O acórdão lembra o célebre caso da americana Terri Schiavo, falecida em 31 de março de 2005, após ter sido mantida em vida vegetativa por mais de 15 anos, quando a Justiça norte-americana terminou por fazer prevalecer a vontade externada pelo marido, contraposta à dos pais.
No âmbito da atuação dos médicos, o tratamento decorrente dos termos do art. 57, Código de Ética Médica, que veda ao médico “deixar de utilizar todos os meios disponíveis de diagnóstico e tratamento a seu alcance em favor do paciente”, veio a receber considerável giro em seu alcance, quando o Conselho Federal de Medicina baixou a Resolução CFM n° 1.805/2006, que liberou os médicos a praticarem a ortotanásia.

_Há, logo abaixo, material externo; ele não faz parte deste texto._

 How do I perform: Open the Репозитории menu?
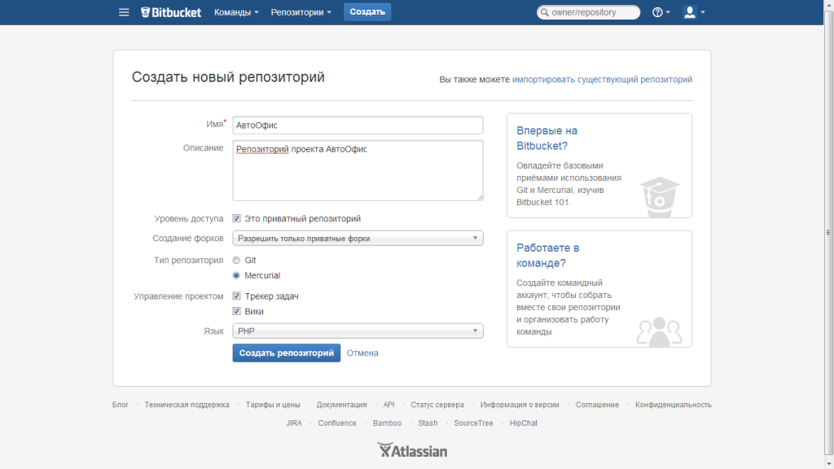tap(297, 11)
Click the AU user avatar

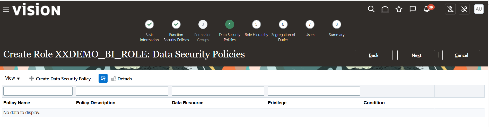pyautogui.click(x=479, y=9)
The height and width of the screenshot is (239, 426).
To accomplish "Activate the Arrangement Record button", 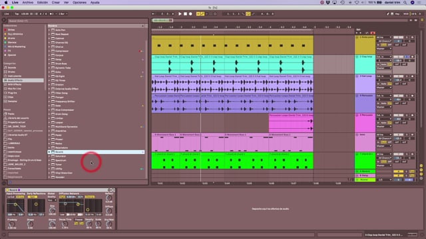I will pyautogui.click(x=190, y=14).
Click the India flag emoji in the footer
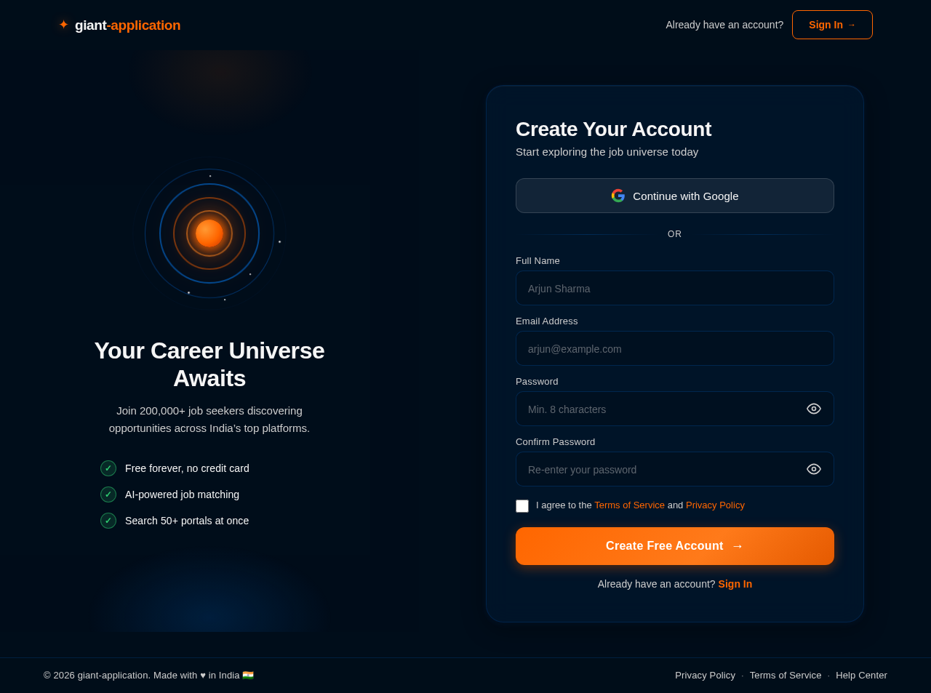 (x=249, y=674)
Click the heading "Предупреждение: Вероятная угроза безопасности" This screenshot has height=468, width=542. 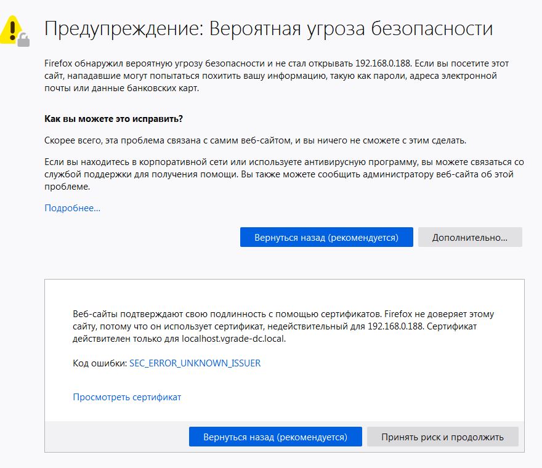[269, 28]
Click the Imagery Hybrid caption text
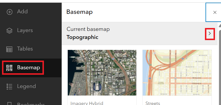 (87, 103)
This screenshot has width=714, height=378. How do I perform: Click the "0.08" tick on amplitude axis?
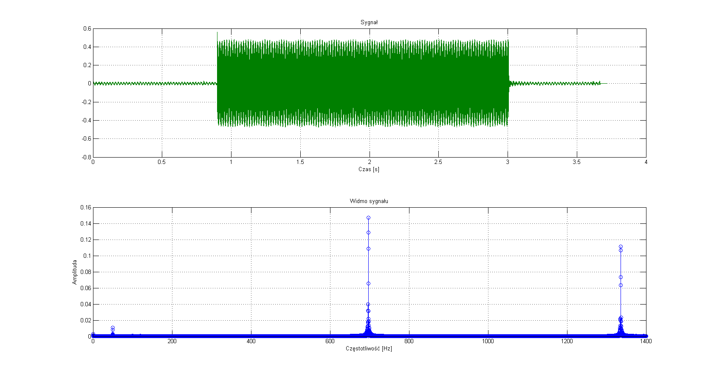(x=86, y=272)
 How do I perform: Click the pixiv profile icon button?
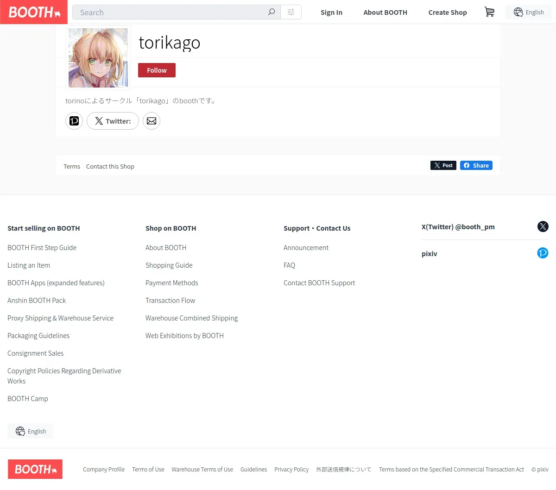coord(74,121)
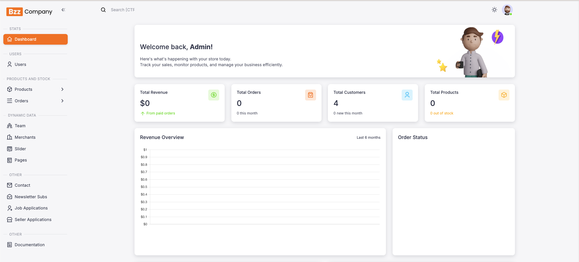The height and width of the screenshot is (262, 579).
Task: Collapse the sidebar with double chevron
Action: coord(63,10)
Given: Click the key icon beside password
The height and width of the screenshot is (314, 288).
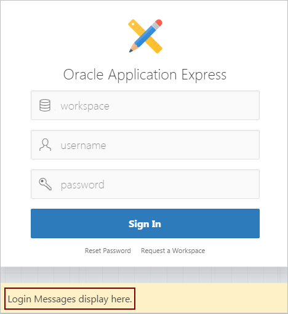Looking at the screenshot, I should [46, 184].
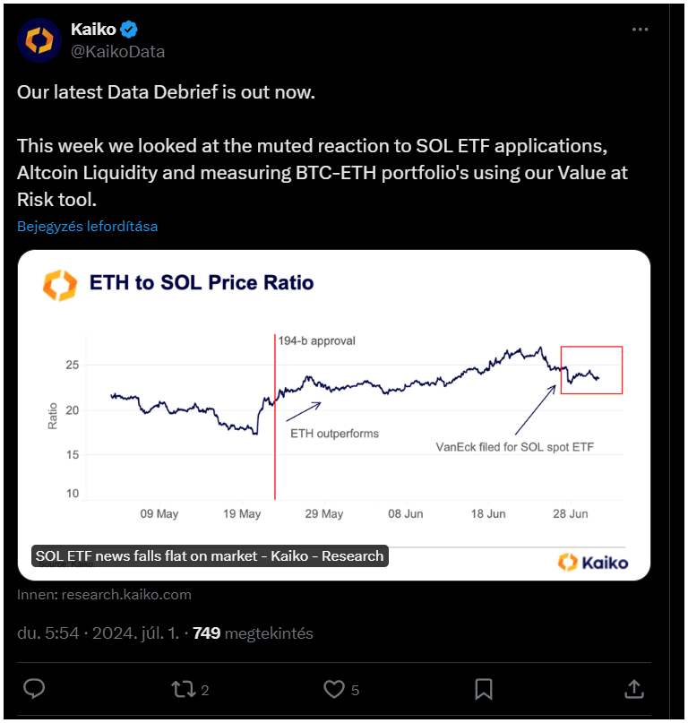Open the ETH to SOL chart card

tap(334, 415)
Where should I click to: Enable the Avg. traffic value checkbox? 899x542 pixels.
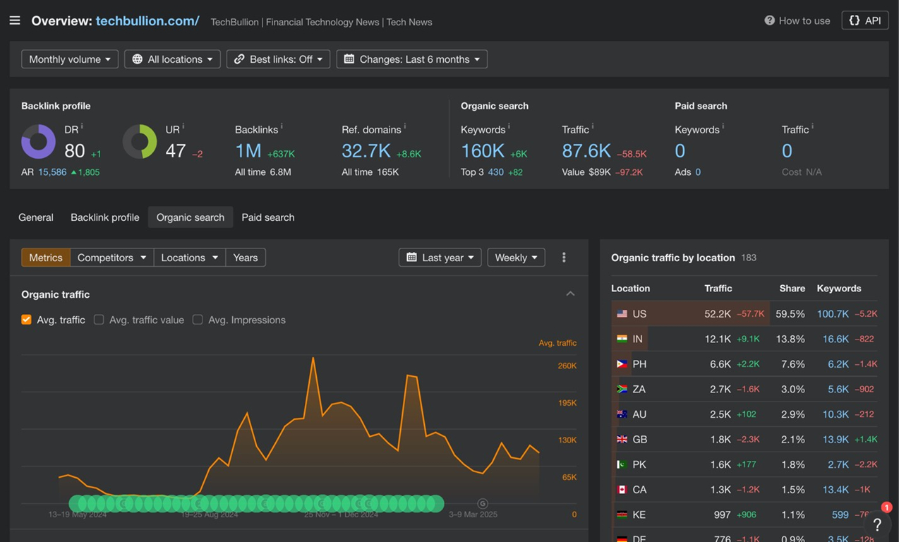(99, 320)
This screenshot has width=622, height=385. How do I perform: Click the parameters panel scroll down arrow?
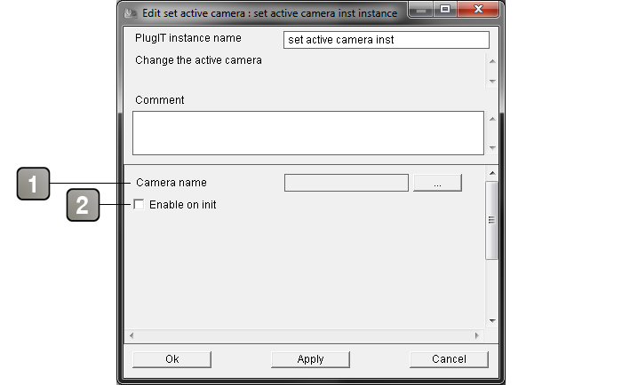pos(492,320)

Os desembargadores Francisco José Moesch e Marco Aurélio Heinz acompanharam a decisão.
Precedente em Brasília
Decisão recente do juiz federal da 14ª Vara do Distrito Federal Roberto Luis Luchi Demo, reconheceu a legitimidade da Resolução n° 1.805/2006 do Conselho Federal de Medicina, que liberou os médicos para a realização de ortotanásia, nos seguintes termos:
“Na fase terminal de enfermidades graves e incuráveis é permitido ao médico limitar ou suspender procedimentos e tratamentos que prolonguem a vida do doente, garantindo-lhe os cuidados necessários para aliviar os sintomas que levam ao sofrimento, na perspectiva de uma assistência integral, respeitada a vontade do paciente ou de seu representante legal”. (Proc. nº 2007.34.00.014809-3).